**Work to complete**
Reproduce the records verbatim, from the start through the line containing "book-title: 天才酷宝：总裁宠妻太甜蜜 is", with both ends included, and omit the pictures from your reply.

**Supplied data**
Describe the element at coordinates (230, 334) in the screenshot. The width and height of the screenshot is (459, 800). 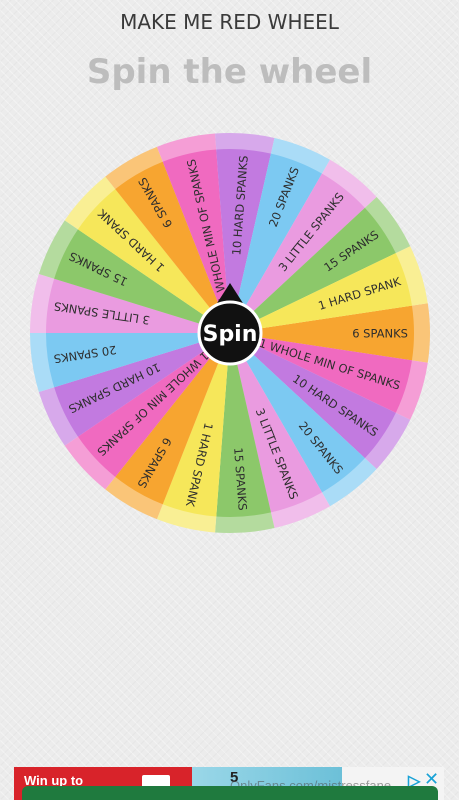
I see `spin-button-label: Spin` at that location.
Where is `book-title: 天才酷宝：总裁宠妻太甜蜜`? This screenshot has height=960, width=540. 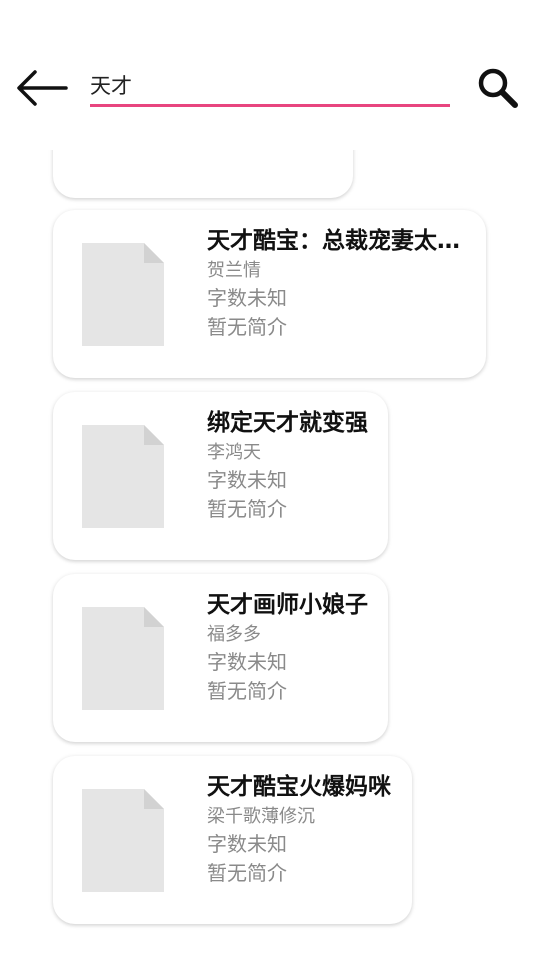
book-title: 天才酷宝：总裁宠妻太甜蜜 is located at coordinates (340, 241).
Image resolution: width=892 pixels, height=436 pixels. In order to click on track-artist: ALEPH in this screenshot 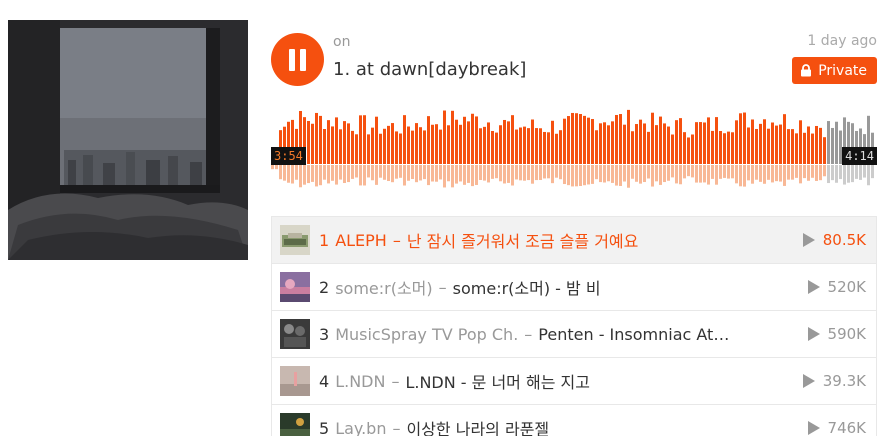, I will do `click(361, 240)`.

**Exercise result**
Describe the element at coordinates (230, 334) in the screenshot. The width and height of the screenshot is (459, 800). 
I see `spin-button-label: Spin` at that location.
Where is `book-title: 天才酷宝：总裁宠妻太甜蜜`? This screenshot has height=960, width=540. 
book-title: 天才酷宝：总裁宠妻太甜蜜 is located at coordinates (340, 241).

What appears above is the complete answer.